** SOURCE DATA follows **

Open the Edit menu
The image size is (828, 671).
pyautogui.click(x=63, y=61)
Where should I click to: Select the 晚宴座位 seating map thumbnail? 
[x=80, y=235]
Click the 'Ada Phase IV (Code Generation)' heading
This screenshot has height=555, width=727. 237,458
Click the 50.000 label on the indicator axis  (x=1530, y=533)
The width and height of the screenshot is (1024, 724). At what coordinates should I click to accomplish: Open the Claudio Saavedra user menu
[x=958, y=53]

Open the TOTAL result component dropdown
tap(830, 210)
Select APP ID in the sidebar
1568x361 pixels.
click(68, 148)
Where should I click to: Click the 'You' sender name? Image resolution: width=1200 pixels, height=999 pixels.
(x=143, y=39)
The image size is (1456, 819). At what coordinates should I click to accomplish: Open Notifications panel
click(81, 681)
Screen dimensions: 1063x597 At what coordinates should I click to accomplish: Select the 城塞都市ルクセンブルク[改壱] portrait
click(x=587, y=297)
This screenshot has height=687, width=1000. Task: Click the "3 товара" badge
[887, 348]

** End of SOURCE DATA **

* [EXERCISE BRIEF]
Please print the records above exactly, leaving nothing out.

* [OUTPUT BELOW]
Open the Edit menu
The image size is (828, 671).
pyautogui.click(x=63, y=61)
Where should I click to: Select the 晚宴座位 seating map thumbnail? 
[x=80, y=235]
Click the 'Ada Phase IV (Code Generation)' heading
This screenshot has height=555, width=727. 237,458
Click the 50.000 label on the indicator axis  (x=1530, y=533)
The width and height of the screenshot is (1024, 724). At what coordinates should I click to accomplish: Open the Claudio Saavedra user menu
[x=958, y=53]

Open the TOTAL result component dropdown
tap(830, 210)
Select APP ID in the sidebar
1568x361 pixels.
click(68, 148)
Where should I click to: Click the 'You' sender name? Image resolution: width=1200 pixels, height=999 pixels.
(x=143, y=39)
The image size is (1456, 819). At what coordinates should I click to accomplish: Open Notifications panel
click(81, 681)
Screen dimensions: 1063x597 At what coordinates should I click to accomplish: Select the 城塞都市ルクセンブルク[改壱] portrait
click(x=587, y=297)
This screenshot has height=687, width=1000. Task: Click the "3 товара" badge
[887, 348]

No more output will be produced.